You noticed the warmup=true param, right? It is there because sitespeed.io uses the page's URL as a unique identifier (which makes a lot of sense). When running the same URL for warming-up the cache like the one you want to test, some metrics (especially those connected with page's HAR) may start too early. Just by adding this query param, sitespeed.io recognizes both URLs as different pages.

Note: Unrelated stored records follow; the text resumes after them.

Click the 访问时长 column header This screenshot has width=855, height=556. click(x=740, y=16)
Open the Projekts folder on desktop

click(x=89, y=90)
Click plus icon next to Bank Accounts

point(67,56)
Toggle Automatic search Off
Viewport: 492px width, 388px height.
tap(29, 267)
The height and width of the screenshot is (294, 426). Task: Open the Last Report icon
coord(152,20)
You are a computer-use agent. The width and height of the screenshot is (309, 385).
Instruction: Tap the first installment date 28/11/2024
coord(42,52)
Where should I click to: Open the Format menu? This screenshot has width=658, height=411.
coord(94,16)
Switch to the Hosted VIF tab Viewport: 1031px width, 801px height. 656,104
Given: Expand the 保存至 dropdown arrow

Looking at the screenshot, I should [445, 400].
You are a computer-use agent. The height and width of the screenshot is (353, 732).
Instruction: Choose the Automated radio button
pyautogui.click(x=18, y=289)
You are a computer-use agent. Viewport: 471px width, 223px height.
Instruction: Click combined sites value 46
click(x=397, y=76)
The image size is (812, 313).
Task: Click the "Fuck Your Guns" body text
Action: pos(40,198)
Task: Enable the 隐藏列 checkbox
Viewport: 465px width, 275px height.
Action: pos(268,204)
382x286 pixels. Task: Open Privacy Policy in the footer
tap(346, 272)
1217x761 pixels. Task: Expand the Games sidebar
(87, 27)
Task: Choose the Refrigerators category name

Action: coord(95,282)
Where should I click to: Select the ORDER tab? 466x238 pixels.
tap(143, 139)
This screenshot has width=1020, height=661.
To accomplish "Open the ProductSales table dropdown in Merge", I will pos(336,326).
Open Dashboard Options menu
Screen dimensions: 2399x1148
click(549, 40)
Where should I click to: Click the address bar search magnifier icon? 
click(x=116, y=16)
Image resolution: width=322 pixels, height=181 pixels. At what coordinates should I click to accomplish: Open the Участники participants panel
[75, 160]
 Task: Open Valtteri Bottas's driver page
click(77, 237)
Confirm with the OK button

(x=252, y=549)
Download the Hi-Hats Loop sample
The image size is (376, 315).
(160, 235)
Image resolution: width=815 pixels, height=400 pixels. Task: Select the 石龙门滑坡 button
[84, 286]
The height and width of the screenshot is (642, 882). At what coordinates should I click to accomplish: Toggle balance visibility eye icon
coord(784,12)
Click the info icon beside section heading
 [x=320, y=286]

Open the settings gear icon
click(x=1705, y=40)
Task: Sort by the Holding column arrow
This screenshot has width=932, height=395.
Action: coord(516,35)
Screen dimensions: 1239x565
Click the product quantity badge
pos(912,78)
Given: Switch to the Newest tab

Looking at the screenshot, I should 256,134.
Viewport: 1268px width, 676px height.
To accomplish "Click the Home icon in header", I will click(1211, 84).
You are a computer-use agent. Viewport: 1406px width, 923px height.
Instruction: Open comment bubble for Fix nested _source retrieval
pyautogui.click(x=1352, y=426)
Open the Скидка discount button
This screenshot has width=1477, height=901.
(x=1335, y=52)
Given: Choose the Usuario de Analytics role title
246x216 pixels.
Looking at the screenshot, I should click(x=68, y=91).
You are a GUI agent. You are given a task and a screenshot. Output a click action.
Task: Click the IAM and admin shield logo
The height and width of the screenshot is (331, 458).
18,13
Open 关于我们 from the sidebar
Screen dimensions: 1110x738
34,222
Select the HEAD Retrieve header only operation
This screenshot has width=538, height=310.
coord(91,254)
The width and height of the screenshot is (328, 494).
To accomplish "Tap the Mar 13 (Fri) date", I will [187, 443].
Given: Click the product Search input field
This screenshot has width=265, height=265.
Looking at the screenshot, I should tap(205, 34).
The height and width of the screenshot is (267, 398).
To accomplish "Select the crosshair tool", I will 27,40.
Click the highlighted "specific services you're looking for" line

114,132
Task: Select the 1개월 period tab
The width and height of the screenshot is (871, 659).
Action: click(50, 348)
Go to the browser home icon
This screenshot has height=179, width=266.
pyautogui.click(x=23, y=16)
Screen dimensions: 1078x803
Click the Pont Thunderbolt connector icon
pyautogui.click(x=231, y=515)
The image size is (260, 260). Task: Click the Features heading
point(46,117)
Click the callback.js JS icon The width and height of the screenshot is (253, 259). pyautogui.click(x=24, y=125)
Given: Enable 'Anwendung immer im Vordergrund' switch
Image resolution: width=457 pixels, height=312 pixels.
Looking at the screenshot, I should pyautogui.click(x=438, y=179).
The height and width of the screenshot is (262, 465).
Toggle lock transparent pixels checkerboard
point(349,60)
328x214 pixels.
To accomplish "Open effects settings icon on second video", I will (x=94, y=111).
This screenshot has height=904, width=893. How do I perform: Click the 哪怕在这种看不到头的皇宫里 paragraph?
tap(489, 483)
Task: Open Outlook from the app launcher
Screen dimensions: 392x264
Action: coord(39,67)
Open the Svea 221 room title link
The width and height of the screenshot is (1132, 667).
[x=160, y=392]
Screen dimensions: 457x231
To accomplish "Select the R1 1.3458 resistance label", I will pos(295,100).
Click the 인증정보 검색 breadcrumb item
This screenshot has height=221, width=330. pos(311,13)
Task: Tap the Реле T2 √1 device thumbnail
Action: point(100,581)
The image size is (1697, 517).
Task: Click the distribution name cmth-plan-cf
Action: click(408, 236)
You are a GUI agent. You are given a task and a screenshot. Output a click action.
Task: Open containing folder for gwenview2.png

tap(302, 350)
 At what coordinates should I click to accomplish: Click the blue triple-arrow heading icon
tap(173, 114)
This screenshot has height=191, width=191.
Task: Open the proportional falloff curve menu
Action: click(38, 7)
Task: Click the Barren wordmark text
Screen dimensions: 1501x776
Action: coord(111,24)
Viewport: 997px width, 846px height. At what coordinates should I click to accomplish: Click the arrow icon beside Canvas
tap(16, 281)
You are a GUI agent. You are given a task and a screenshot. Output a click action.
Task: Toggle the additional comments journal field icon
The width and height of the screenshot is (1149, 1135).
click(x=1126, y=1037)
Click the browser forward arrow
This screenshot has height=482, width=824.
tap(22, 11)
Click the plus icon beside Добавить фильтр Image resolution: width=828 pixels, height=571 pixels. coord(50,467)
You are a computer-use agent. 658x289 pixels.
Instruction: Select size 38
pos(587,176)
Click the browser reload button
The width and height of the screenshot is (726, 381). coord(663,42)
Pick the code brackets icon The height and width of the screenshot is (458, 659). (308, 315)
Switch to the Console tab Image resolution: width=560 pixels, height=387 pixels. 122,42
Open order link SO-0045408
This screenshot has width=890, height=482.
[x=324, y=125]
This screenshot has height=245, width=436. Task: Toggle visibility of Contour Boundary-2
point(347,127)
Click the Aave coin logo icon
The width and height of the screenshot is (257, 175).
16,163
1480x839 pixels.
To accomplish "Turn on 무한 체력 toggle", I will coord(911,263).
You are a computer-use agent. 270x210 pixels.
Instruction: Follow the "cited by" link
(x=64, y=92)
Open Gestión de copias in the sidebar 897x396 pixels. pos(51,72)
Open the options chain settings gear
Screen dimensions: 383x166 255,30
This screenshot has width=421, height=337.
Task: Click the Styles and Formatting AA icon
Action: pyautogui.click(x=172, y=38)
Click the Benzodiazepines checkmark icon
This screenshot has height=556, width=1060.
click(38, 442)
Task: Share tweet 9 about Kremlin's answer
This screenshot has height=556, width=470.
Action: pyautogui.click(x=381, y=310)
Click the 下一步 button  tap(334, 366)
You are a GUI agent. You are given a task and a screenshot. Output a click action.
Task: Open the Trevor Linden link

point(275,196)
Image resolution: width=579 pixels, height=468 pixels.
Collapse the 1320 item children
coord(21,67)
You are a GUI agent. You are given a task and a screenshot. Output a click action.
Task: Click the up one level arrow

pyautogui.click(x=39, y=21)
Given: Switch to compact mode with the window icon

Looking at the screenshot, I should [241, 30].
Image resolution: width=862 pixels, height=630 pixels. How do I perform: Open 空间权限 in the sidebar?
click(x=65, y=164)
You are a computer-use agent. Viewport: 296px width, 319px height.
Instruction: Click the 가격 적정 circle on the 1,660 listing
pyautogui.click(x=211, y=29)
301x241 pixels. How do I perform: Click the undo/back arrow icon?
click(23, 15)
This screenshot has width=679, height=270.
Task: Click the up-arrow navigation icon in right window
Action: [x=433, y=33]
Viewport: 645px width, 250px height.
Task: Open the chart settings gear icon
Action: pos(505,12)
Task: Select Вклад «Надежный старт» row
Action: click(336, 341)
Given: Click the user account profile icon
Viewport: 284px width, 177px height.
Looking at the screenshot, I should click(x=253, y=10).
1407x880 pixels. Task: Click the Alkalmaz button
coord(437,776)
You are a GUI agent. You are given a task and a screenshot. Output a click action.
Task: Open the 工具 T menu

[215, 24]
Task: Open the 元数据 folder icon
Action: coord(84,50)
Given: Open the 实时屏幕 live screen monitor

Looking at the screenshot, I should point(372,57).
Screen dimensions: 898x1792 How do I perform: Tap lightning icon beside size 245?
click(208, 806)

Why cached page performance is worth testing

You may ask, why measure cached page performance at all? There are at least a couple of good reasons why it is worth doing:

  • Assuming you are building a website that is going to keep users for a longer time and make them come back - some very good part of your users will experience a cached view.
  • As mentioned above, your team is putting a lot of effort into caching strategies. That's worth checking if more work is required or the level of satisfaction for the cached view has been met (make sure you have a way to measure your satisfaction level).
  • Some tools that focus on the first view also check the best practices and optimisation techniques for the cached view. But they are only checks (if best practice was applied). Measuring it is a different thing and only by running such tests, you can simulate what a real user is experiencing.

Summary

In this blogpost, I explained the difference between the first and cached view in terms of the user’s experience. While most of the available client-site performance testing tools focus on the first view, it is also worth measuring the repeat view user’s experience. That can be fairly simply achieved with open-source tools like sitespeed.io.

But that's not the end. As the next step, you may extend measurements into monitoring and continuously check trends of your page's performance (for first and repeat views). Sitespeed.io is also a great tool for that combined with metrics DB (e.g. InfluxDB) and visualization tool (e.g. Grafana).